Retaining the right balance among the membership of a private club, though, is an ongoing project. The financier founding member who speaks to Spear’s says that both Annabel’s and 5 Hertford Street have written to people in the past year or so ‘telling them that they don’t think they’re suitable for membership – basically kicking them out’.

‘It’s quite extraordinary,’ he adds of the missives informing members that they no longer ‘fit the criteria’. ‘It’s often been girls who are quite decorative and Eastern European, who look as if they could have a different sort of occupation. In some cases, it’s nice Eastern European girls from families that are quite well known in those parts of the world – who certainly aren’t what the club fears they might be, even if they do dress slightly provocatively.’

The hospitality at 5 Hertford Street, on the other hand, has never been in question. ‘I like Robin a lot,’ says the hedgie who let his membership lapse. ‘He has an incredible knack for names. The staff too; I was a member for three years and never had to show my card.’ However, he adds, the club is excruciatingly expensive. ‘I’d take clients there but come out wondering how I spent £300 on lunch for two, with just one bottle of wine. A bottle of water for £8? A £10 cover charge for lunch? The food is good, but it’s the wrong price.’ He’s not the only one who feels this way. Another member tells Spear’s: ‘It’s like going to Switzerland!’

There are, Foulkes notes, many for whom such prices are mere trifles. ‘The club understands that there are people who are prepared to pay without ceiling for the best – and for what cannot be found anywhere else.’

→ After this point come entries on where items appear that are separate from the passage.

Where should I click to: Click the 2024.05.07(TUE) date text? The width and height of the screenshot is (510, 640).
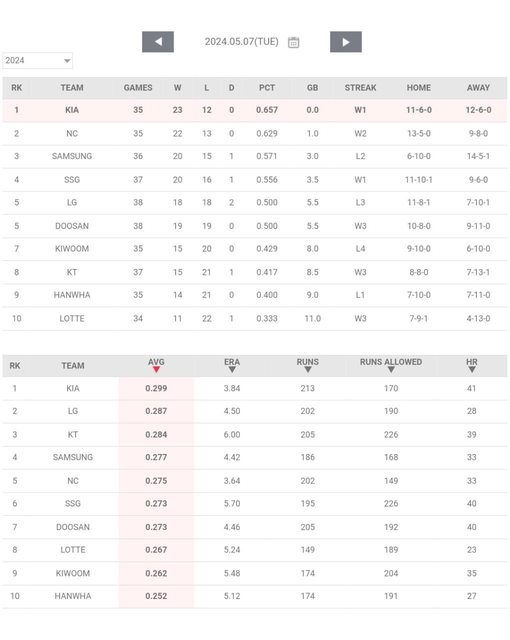point(242,42)
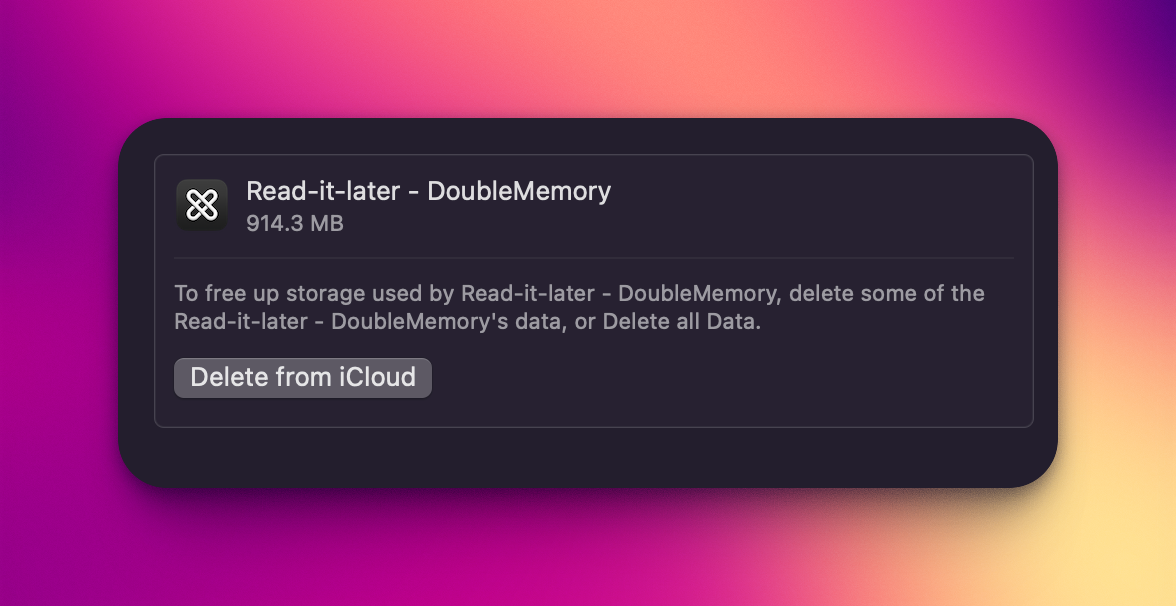Click the Read-it-later text in the title
Viewport: 1176px width, 606px height.
coord(322,191)
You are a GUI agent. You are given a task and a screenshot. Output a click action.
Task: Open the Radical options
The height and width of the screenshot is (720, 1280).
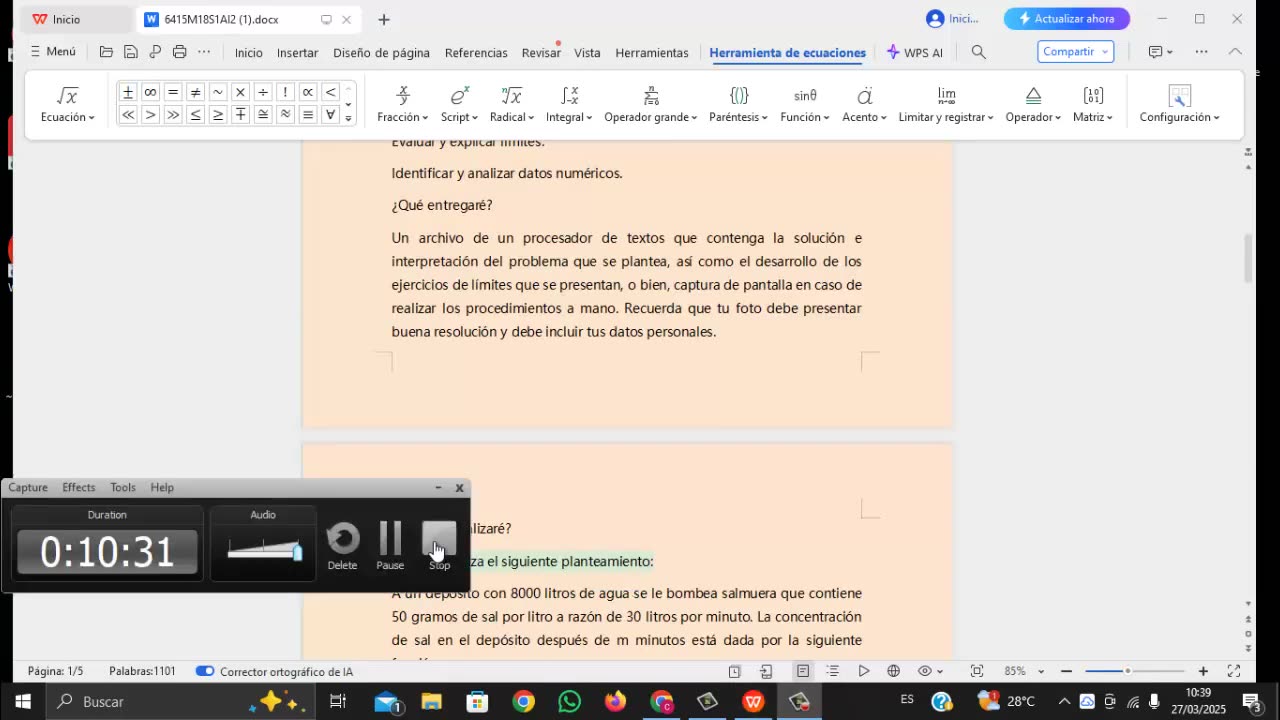511,117

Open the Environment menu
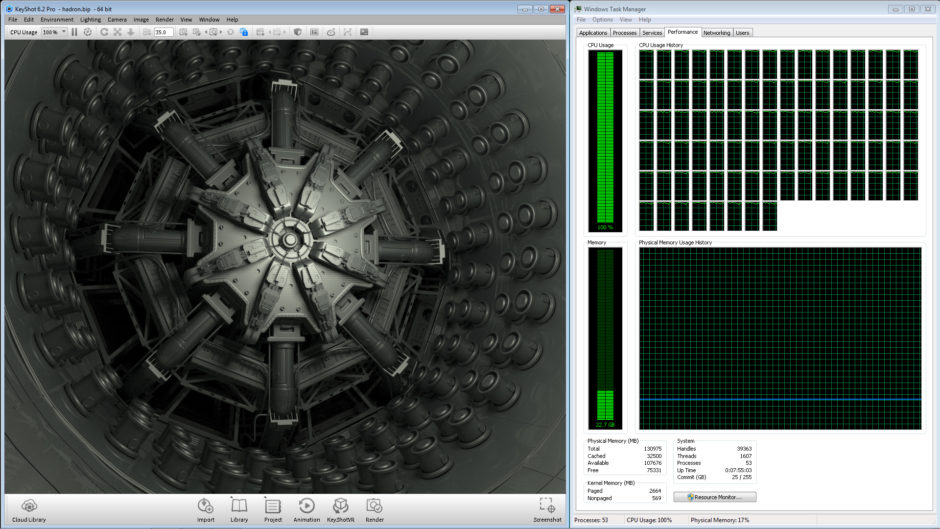click(56, 19)
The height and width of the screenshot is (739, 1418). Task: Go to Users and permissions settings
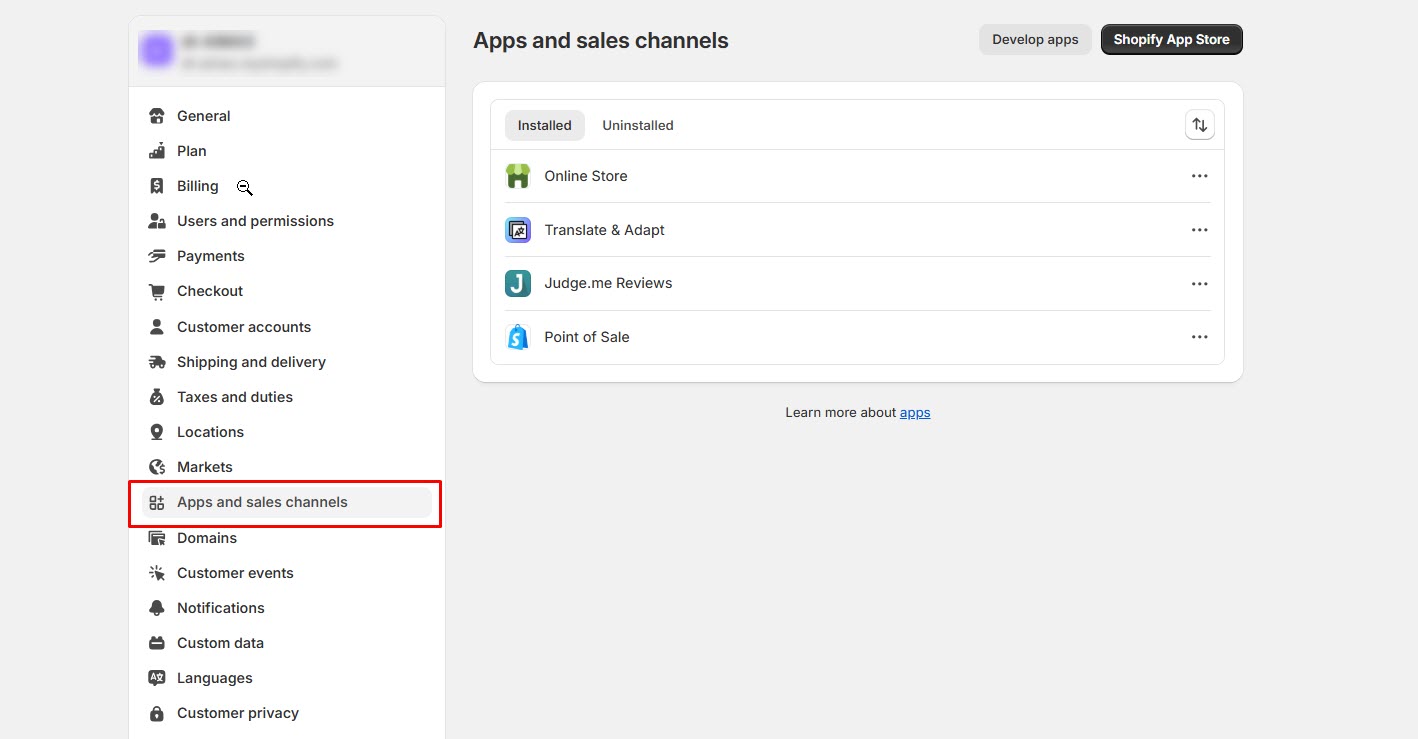(x=255, y=221)
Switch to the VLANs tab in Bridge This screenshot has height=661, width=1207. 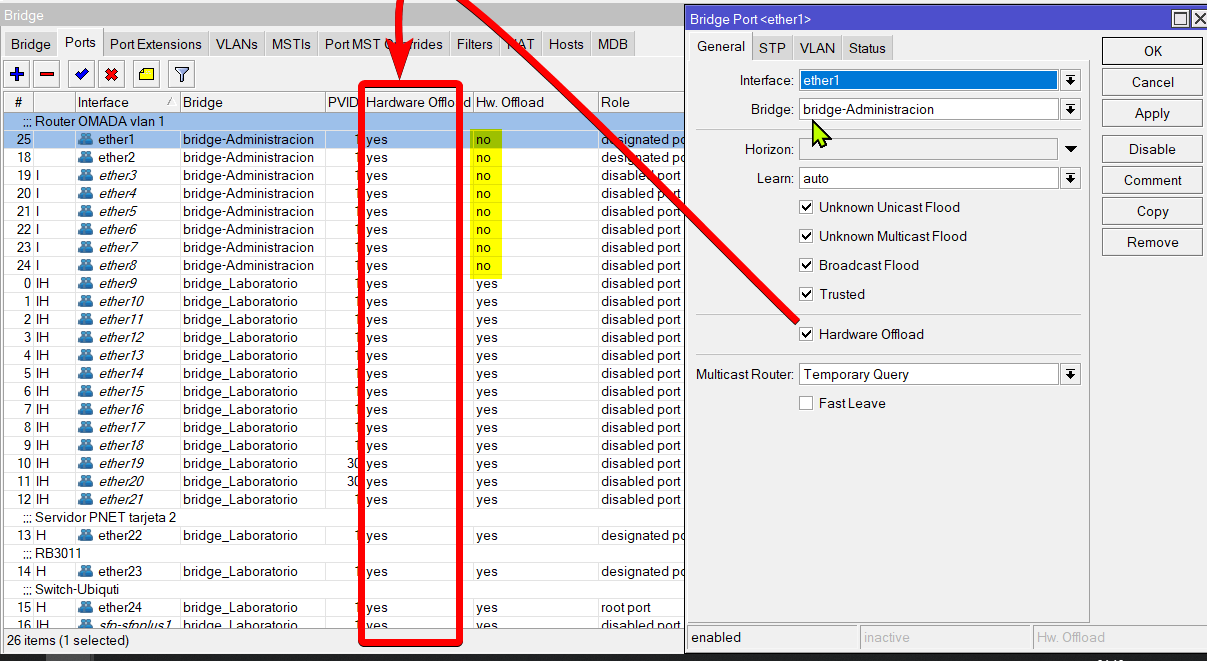pos(236,44)
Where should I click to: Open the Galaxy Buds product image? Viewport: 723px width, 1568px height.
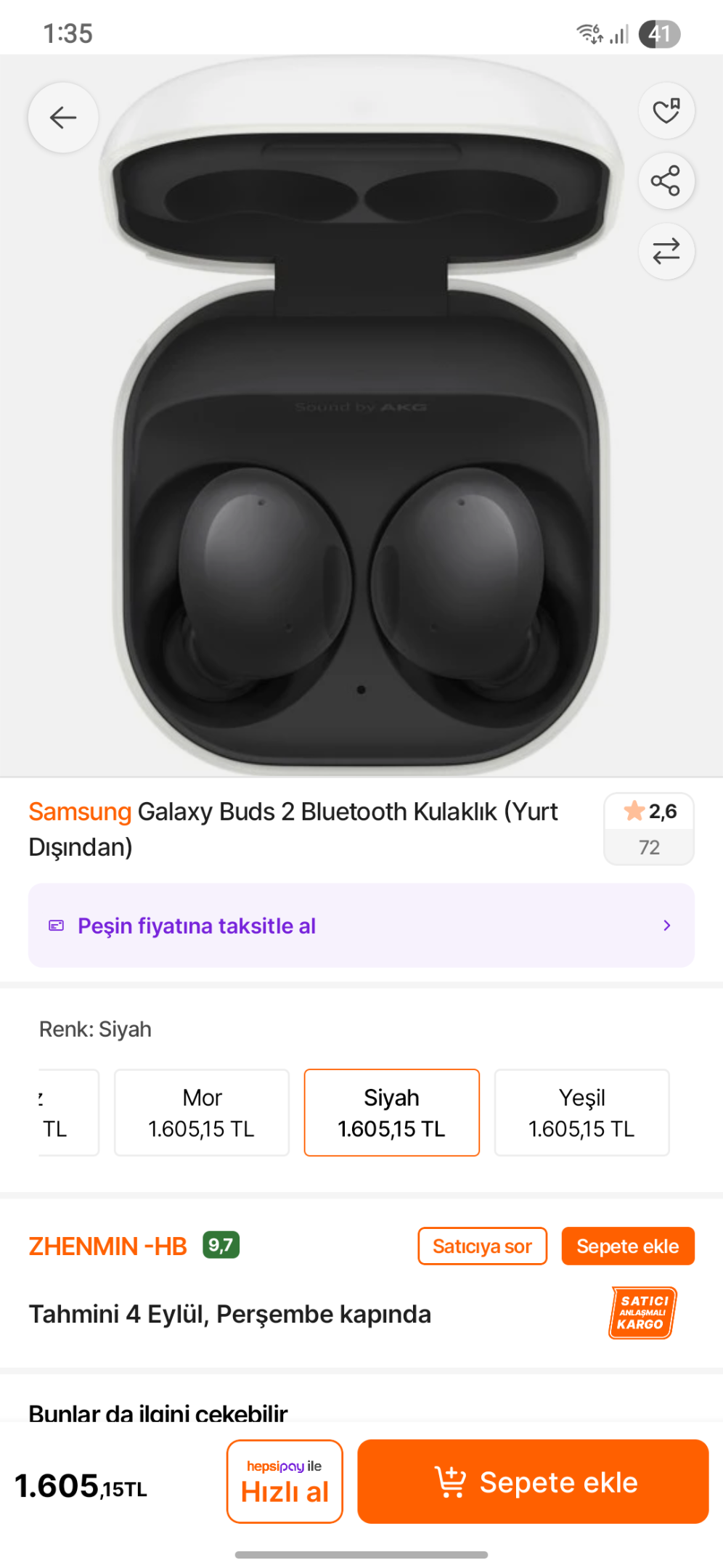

The question, the hedgie suggests, may be whether these people are the ones that 5 Hertford Street wants to attract. Before he let his membership lapse, he reports noticing more and more of the kind of people ‘who would arrange with their hotel concierge to come for just one night. I know I sound like a snob,’ he adds, ‘but that’s not why you join a private members’ club.’ Robin’s father Mark might have agreed. One obituary noted that, under his management, Annabel’s became ‘synonymous’ with ‘unapologetic snobbery’.

5 Hertford St: interior

Empire building

Clearly, though, the Birley brand of Mayfair magic remains in high demand. Last year Robin opened Oswald’s, a club dedicated ‘to the glorification of wine’. Work is also under way on a third Mayfair location, which will open on Mount Street, quite literally opposite George, one of the establishments sold by his father to Caring. And, soon, Robin Birley will go international. There are plans for a club and hotel in New York, where a 37,000 sq ft property at 14-16 East 16th Street, near Union Square, was acquired in 2018 for $39.5 million by David and Simon Reuben, the London landlords of 5HS.

People used to say that Mark Birley was going to open an Annabel’s in New York, notes Taki, who now lives in the city. ‘But he never did it.’ Perhaps his son can pull it off? ‘If he does the same thing as he does in England, I think it’ll work here.’

If, as Taki said earlier, the wider private club scene really is becoming a microcosm of the world, then perhaps it is fitting that 5 Hertford Street should become a standard-bearer for post-Brexit Britain. As the country hopes to draw Americans of influence closer, there could be no one better, surely, to make the necessary introductions than Mayfair’s hospitality genius, Robin Birley.